Jerry Only, on 23 May 2010 - 08:19 AM, said:
A bit on negative effects of sensory deprivation on Wikipedia:
"Negative effects
Studies have been conducted to test the effect of sensory deprivation on the brain. One study took 19 volunteers, all of whom tested in the lower and upper 20th percentiles on a questionnaire which measures the tendency of healthy people to see things not really there, and placed them into a pitch black, soundproof booth for 15 minutes. After, they completed another test, which measures psychosis-like experiences which was originally used to study recreational drug users. Five people reported seeing hallucinations of faces, six reported seeing shapes/faces not actually there, four noted a heightened sense of smell and two people reported sensing a "presence of evil" in the room. Not surprisingly, people who scored lower on the first test experienced fewer perceptual distortions, however, still reported seeing a variety of delusions and hallucinations.

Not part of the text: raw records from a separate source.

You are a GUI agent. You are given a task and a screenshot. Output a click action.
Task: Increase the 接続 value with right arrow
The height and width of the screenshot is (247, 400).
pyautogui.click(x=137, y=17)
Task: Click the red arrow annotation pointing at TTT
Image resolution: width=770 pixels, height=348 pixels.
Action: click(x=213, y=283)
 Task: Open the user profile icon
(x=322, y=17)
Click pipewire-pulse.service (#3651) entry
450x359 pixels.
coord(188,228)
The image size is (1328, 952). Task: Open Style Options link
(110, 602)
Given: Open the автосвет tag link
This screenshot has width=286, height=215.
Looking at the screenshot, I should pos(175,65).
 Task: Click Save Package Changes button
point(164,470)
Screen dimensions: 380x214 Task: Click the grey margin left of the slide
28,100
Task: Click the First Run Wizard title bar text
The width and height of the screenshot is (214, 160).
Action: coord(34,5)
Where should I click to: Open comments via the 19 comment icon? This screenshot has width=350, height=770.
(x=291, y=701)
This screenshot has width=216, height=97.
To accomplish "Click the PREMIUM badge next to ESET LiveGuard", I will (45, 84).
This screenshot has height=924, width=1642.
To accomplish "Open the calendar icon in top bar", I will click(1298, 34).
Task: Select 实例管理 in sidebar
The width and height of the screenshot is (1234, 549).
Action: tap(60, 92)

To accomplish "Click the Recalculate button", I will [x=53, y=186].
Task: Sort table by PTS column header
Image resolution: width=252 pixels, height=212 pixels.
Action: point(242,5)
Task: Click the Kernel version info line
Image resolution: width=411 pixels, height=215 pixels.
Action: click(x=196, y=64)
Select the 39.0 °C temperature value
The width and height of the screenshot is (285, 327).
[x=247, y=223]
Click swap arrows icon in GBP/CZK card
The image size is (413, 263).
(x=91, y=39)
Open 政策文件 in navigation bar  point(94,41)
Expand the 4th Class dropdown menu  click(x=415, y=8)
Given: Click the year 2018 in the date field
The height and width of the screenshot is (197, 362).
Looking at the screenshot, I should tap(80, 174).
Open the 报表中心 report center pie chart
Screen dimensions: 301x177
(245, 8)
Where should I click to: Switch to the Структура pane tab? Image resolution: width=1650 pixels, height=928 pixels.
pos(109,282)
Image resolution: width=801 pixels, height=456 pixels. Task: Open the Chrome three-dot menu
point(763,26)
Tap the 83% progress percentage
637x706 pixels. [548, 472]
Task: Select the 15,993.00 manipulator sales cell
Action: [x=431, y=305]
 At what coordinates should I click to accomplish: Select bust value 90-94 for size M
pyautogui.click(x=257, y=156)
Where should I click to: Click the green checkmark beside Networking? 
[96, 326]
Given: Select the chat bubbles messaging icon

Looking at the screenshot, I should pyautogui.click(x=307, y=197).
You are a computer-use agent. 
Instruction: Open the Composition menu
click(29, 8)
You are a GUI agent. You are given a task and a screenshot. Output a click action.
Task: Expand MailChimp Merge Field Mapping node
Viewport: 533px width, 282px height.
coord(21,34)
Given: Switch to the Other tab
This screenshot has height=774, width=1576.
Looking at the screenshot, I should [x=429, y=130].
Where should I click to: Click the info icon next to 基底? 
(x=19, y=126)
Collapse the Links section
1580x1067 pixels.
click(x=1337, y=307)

According to the Journal of Nervous and Mental Disease the hallucinations are caused by the brain misidentifying the source of what it is currently being experienced, a phenomenon called faulty source monitoring."
Telling him to do the same will most likely cause him at the least to sense something with him that just isn't there. Not a productive plan.
It's really got nothing to do with depriving someone of their visual senses so that they can imagine things, its just a condition to the summoning.
I mean, would a cold, malicious, evil demon appear on a sunny day on a beach in a swimsuit and try to scare you in front of a thousand people or would it rather haunt you in a secluded, dark place where your alone?